Scott Alexander has a post up arguing that we may be underestimating how big the effect size of anti-depression drugs is. But there’s another reason to think we’re misestimating the effect that cuts to the heart of how we measure depression and a lot of other things.
I like the level of detail you're going into here but I think the pattern of effect sizes we see for many conditions - not just depression - indicates some sort of general, conceptual problem with how we're measuring certain kinds of treatment outcomes.

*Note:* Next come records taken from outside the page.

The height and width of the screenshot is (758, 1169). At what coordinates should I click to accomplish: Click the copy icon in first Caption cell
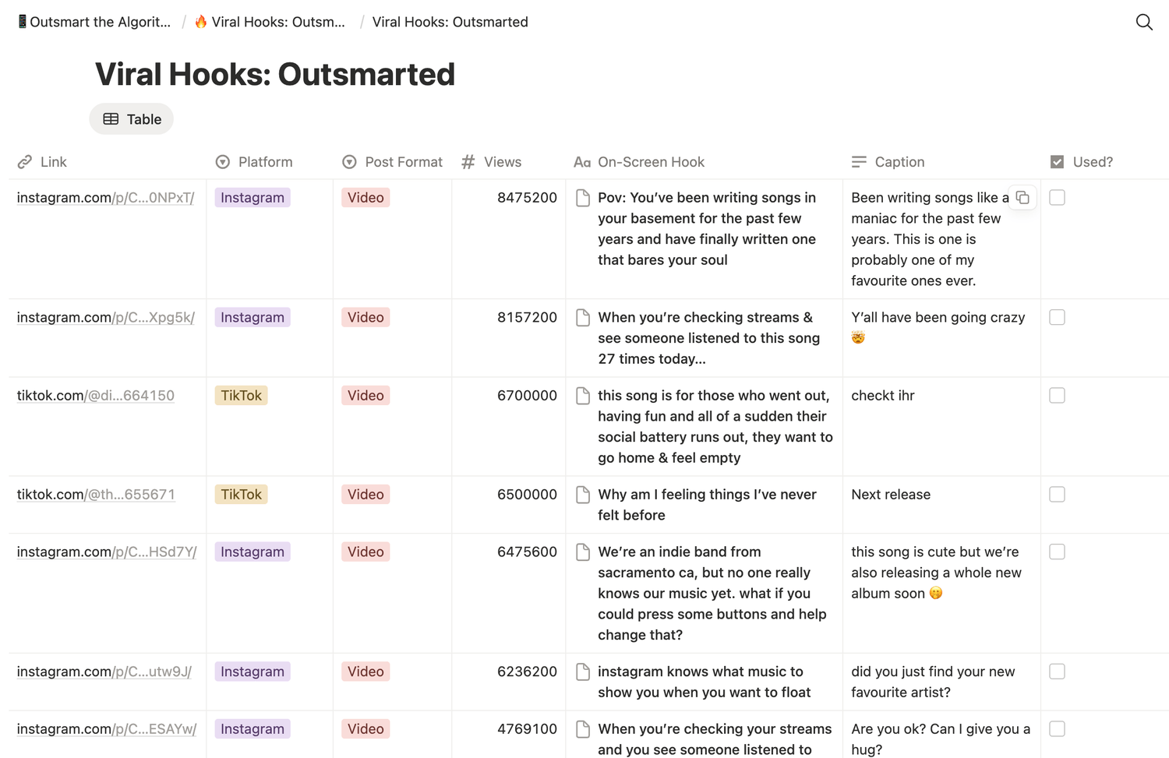tap(1022, 198)
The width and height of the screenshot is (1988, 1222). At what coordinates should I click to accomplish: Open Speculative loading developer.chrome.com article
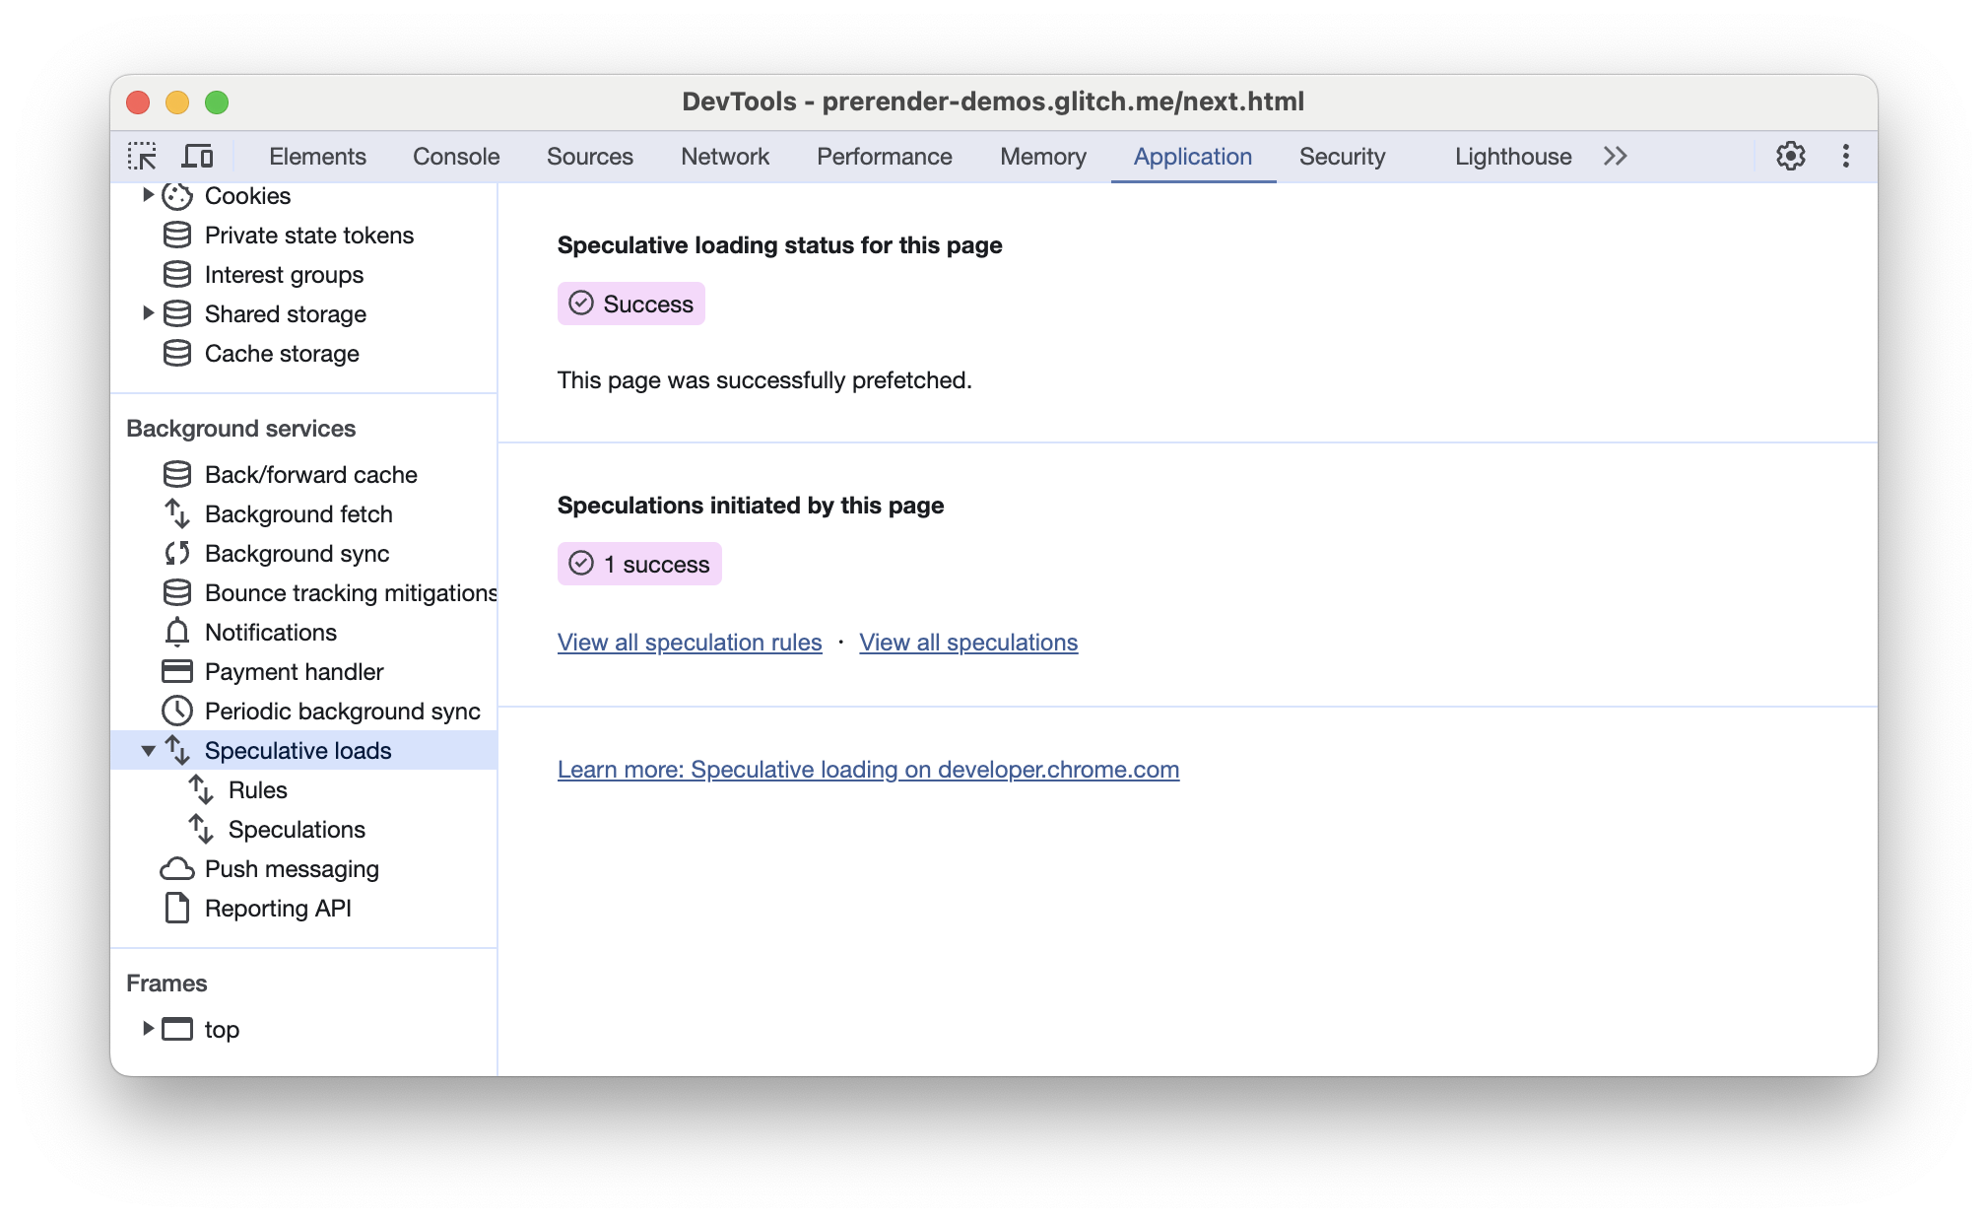click(x=868, y=769)
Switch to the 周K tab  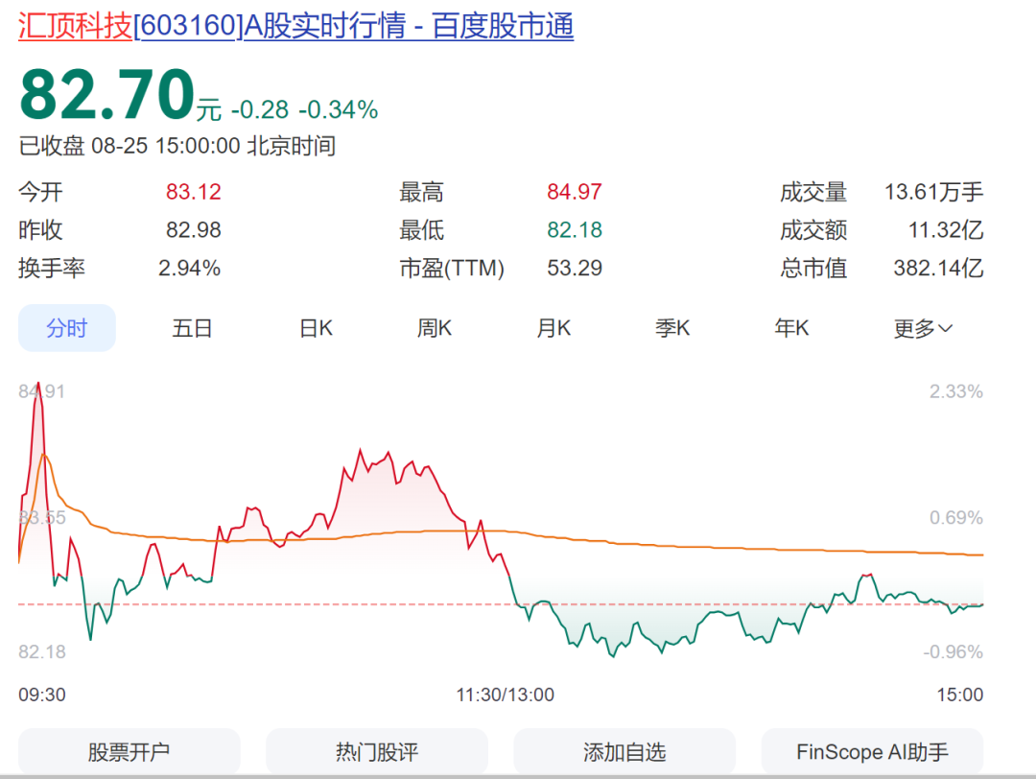[434, 328]
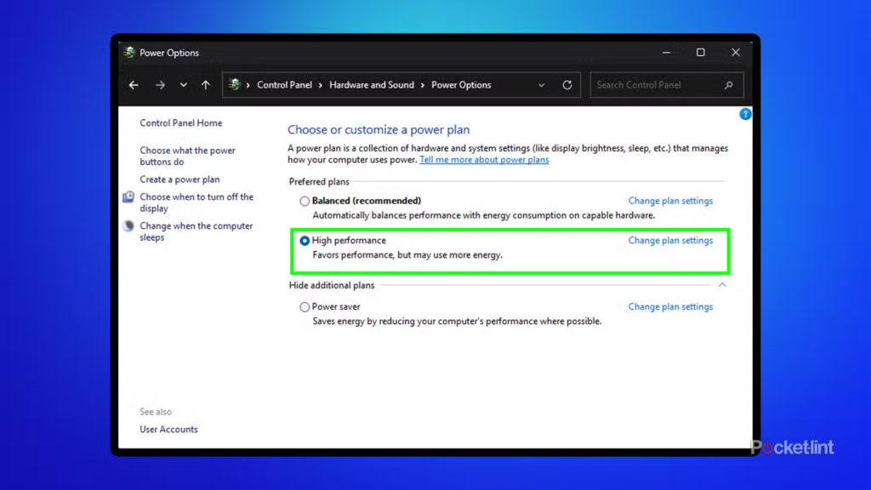The height and width of the screenshot is (490, 871).
Task: Click the Search Control Panel field
Action: (x=655, y=85)
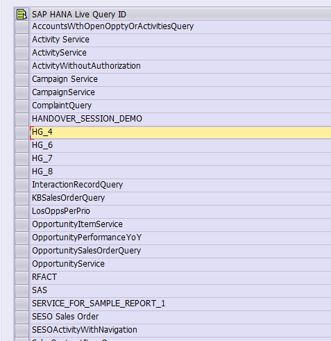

I came across this when I was researching my post on naltrexone (https://notpeerreviewed.wordpress.com/2021/05/10/can-we-take-the-devil-out-of-the-bottle-evidence-and-personal-experience-with-naltrexone-for-alcohol-abuse/); most of those studies used seemingly cardinal rather than ordinal outcomes and still showed effect sizes that don't seem to reflect the experiences people report, and I suspect we would see this for many treatments and conditions. I'll have to admit I don't have a good sense of what the answer might be.
What matters is not whether moving from 2 to 3 is as different as 3 to 4 for a sub item. What matters is whether it contributes to the same extent to the sum (and what it represents). This is a subtle but important distinction. Relatedly, you should think more about psychometrics, validity and reliability and how they apply to this situation.